Répondant à ma question indirecte sur l’origine du miracle qu’elle représentait, celle dont je venais d’apprendre le nom, « KCT-023 », m’apportait alors des précisions sur le secret de sa conception. Bien malheureusement, elle-même ne semblait pas connaître les détails ayant fait de l’androïde ce qu’elle était aujourd’hui, sachant simplement que toutes les tentatives tentant à reproduire un être similaire avaient échouées. En fait, si l’entité semblait savoir expliquer aisément ce qu’elle était, le « pourquoi » et « comment » restaient des mystères :
« Oh… ainsi tu es unique. Si je comprends bien, ce que tu es maintenant est un mélange entre un programme inné et un apprentissage par mimétisme ? Tu n’étais dotée au départ que des caractéristiques que les conditions de ta création t’ont prodiguées, et ton évolution fût influencée par l’expérience et les évènements que tu as rencontrés. Deux critères que tes imitations n’ont certainement pas pu reproduire, ou du moins pas d’une façon assurant la pérénité. Peut-être n’est-ce qu’un détail, ou une série de choses banales de premier abord, qui misent ensembles assurent la survie de ce que tu es. Oh… »
Prenant conscience d’une chose, un petit rire m’échappa :
« Hihi… C’est amusant, comme cette évolution est similaire à la naissance des premiers éléments d’une race intelligente, je trouve ! Des millions de sujets potentiels, mais seulement une poignée validant la série de conditions nécessaires leur assurant l’évolution. Peut-être que les expériences visant à t’imiter ont échouées, mais que l’une d’entre elles réussira un jour ? Et des connaissances acquises par une nouvelle réussite, un troisième spécimen pourrait voir le jour, et ainsi de suite… ooh, cela est bien dommage qu’il ne s’agisse pas de ma réalité natale, voilà un domaine qui m’enchanterait d’explorer ! Même si le Codex ne possède pas beaucoup d’informations à ce sujet, il s’agit tout de même une source de savoir non-négligeable, et peut-être détient-il l’élément manquant à l’équation qui te compose ?

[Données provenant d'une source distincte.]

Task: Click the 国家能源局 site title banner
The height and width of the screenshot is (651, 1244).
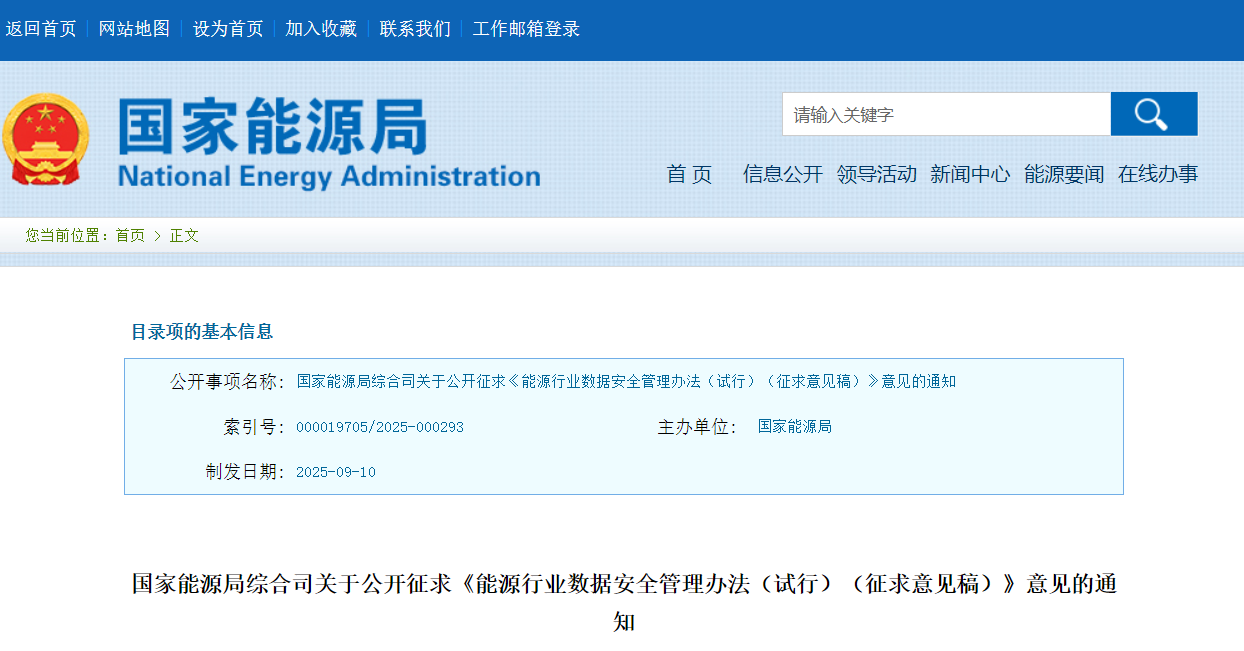Action: click(328, 143)
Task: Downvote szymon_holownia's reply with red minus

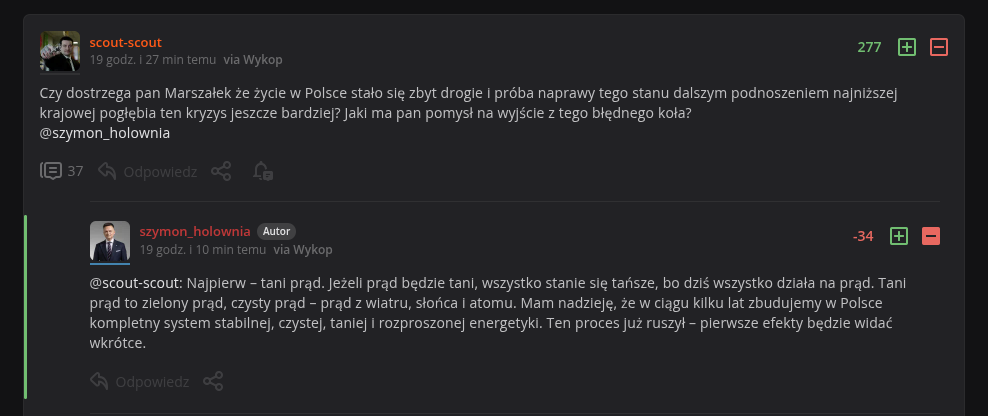Action: point(931,236)
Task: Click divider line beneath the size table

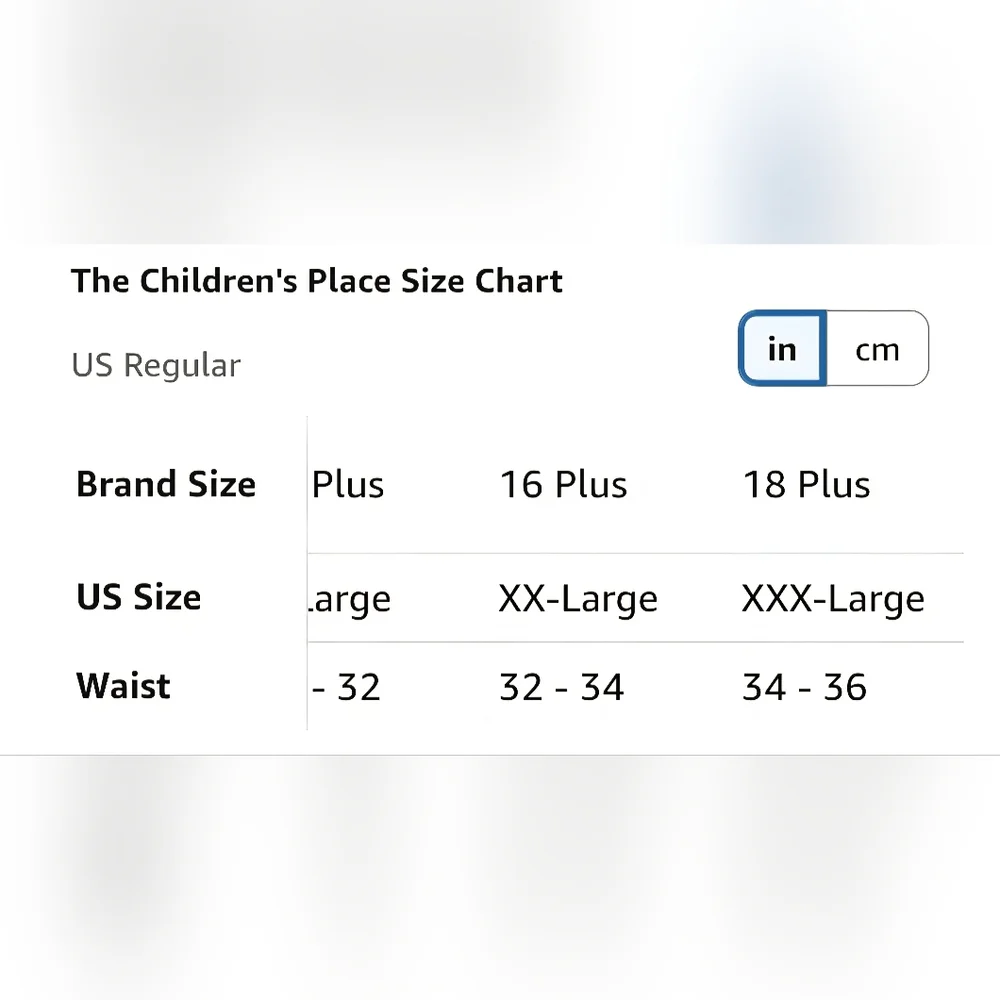Action: 500,755
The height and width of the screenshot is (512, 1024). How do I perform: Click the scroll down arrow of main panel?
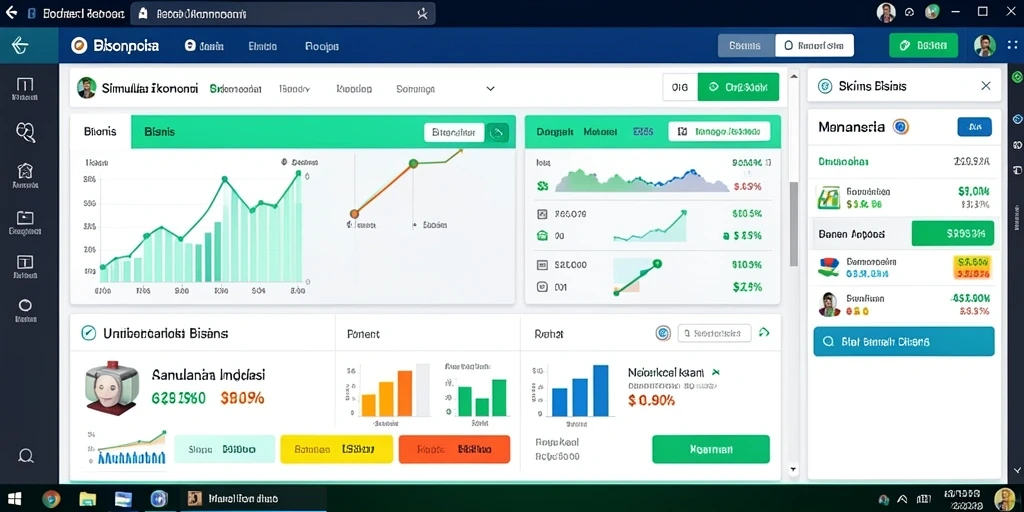tap(793, 469)
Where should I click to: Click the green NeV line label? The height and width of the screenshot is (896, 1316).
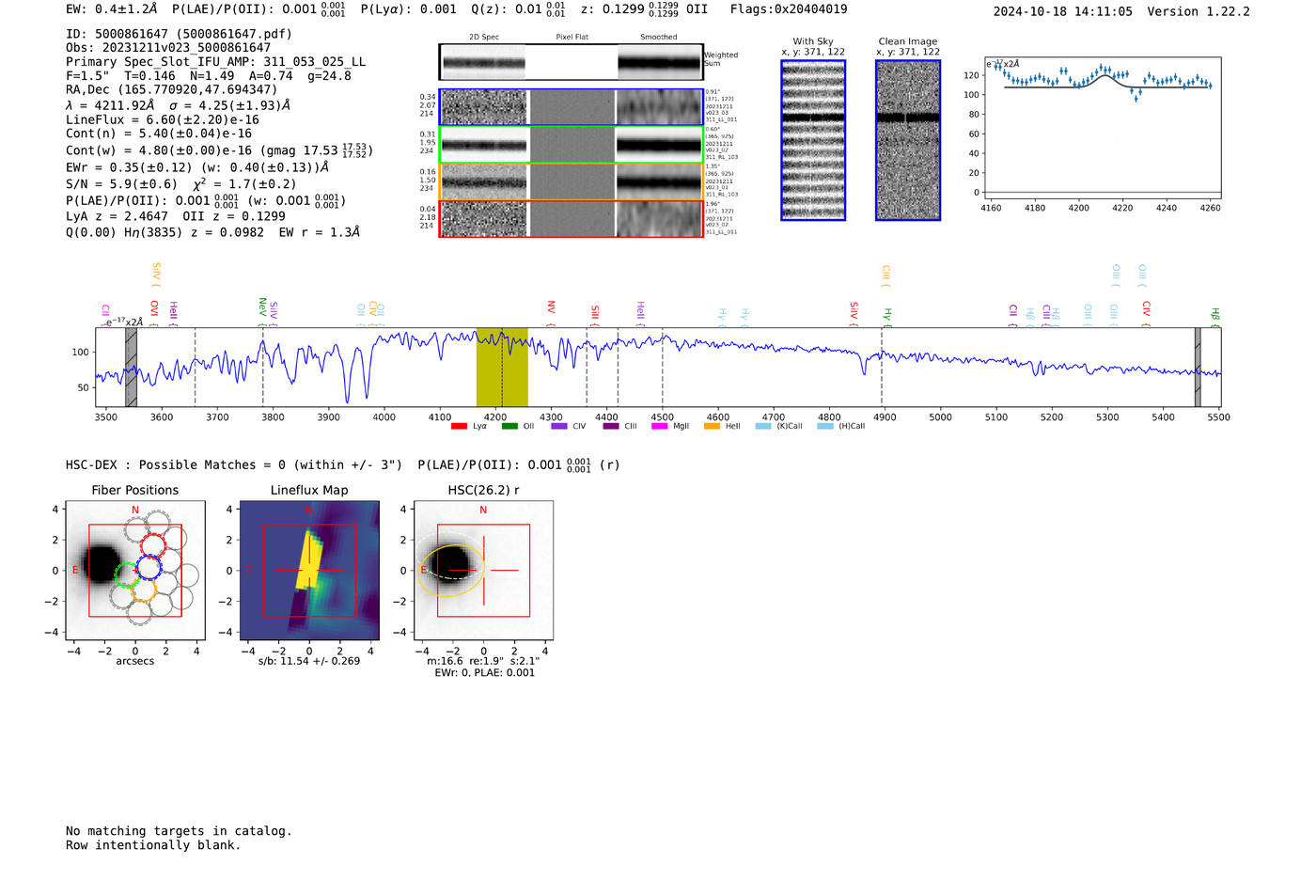262,307
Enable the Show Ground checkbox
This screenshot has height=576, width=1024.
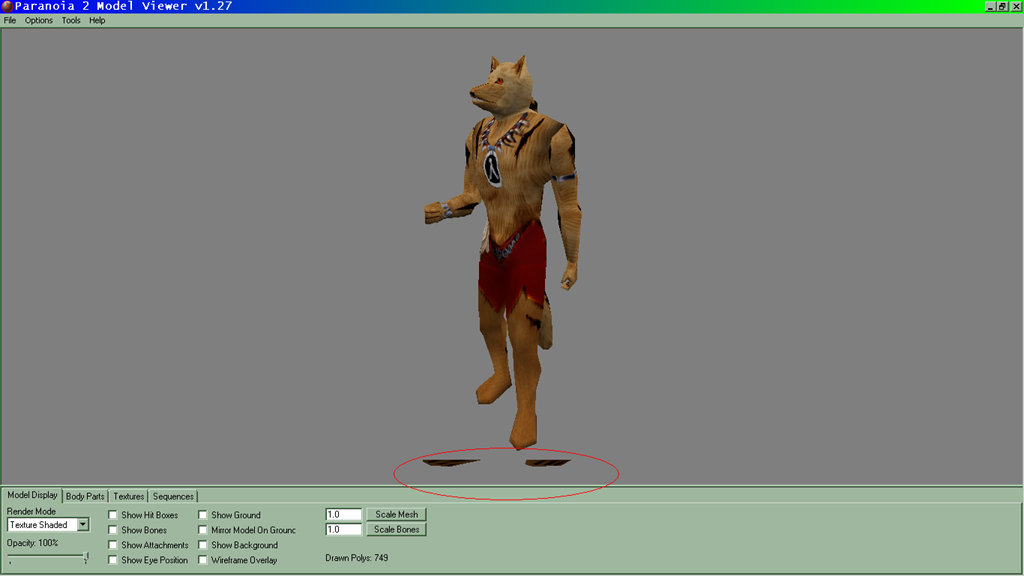[203, 515]
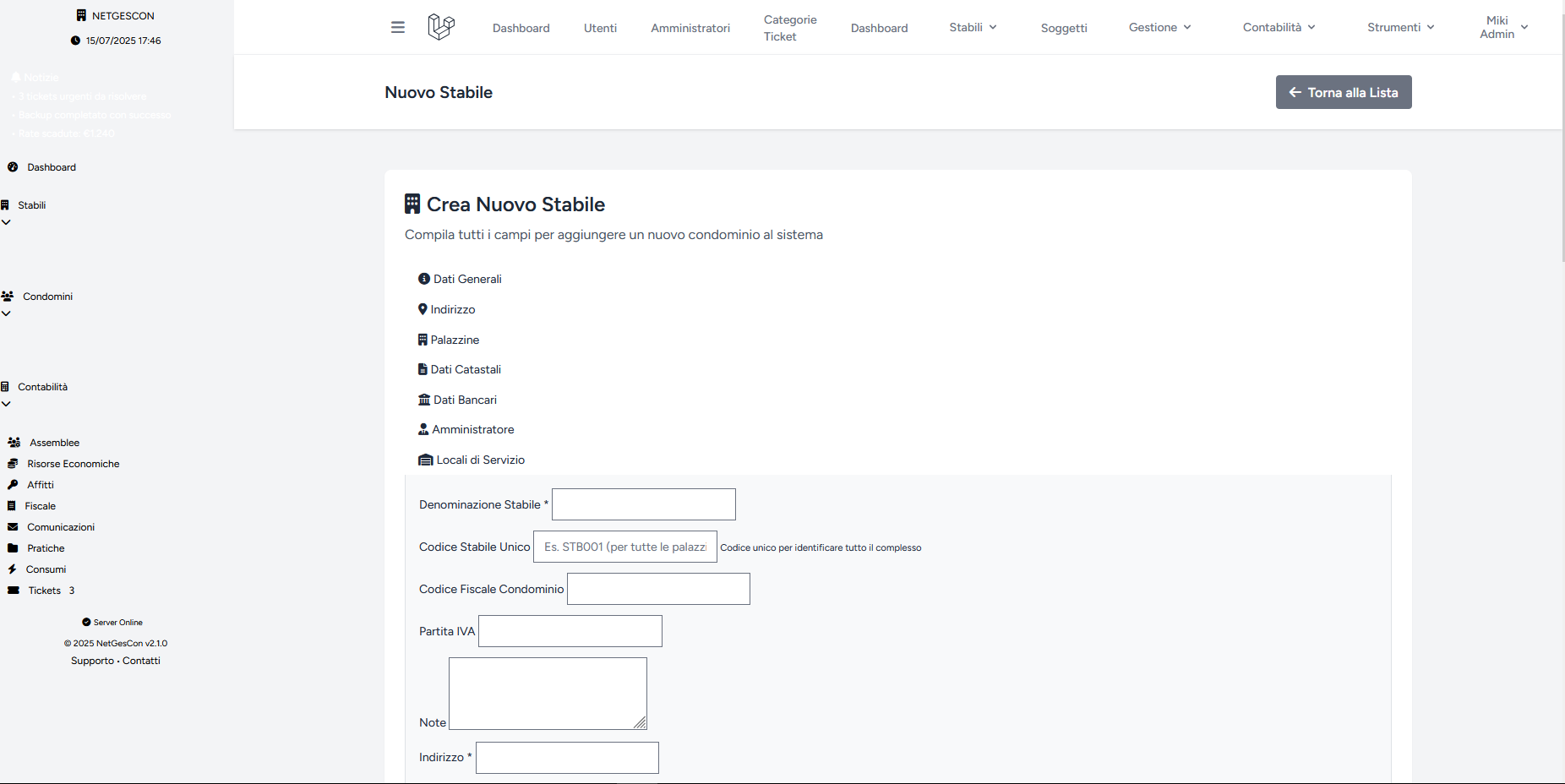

C’est déjà arrivé là d’où je viens ! Deux personnes ont tenté de réaliser le même rituel de pseudo-immortalité, mais à plusieurs millénaires d’intervalle. Le premier était une fée, dotée d’une grande proximité avec la Magie, mais utilisant des méthodes antiques et freinées par le système strict qui régissait ce peuple endoctriné par le divin. Le second était un explorateur humain ayant accès à de complexes ateliers laissés à l’abandon depuis le Cataclysme. Oh, de telles machines et ses connaissances lui auraient permis de concevoir un sortilège de ce niveau, mais les humains comprenaient mal le fonctionnement de la magie à cette époque, et les temps troublés ne laissaient que peu de place à l’éducation et le partage des savoirs.
Mais grâce au Codex, mon Cercle et moi avons pu inférer les connaissances de ces deux êtres, et rédiger le rituel qu’ils cherchaient tous les deux, sans même savoir que quelqu’un dans la trame temporelle avait eu ou aurait les éléments manquants à leur recherche.
Enfin… sans mon Cercle je ne suis pas sûre de parvenir à grand-chose, si ce n’est établir la théorie. Mais ça vaudra le coup d’essayer… un jour, ahah. Ce qui est au final peu probable puisque cela demanderait à ce que j’aille dans ton monde… ou que tu ailles dans le mien… Oh… c’est vraiment embêtant d’être bloquée ici. Il y a plein d’univers plein de connaissances, et dire que je suis lin d’avoir finie de transmettre celles sur le mien… ah… de quoi est-ce que je parlais déjà ? »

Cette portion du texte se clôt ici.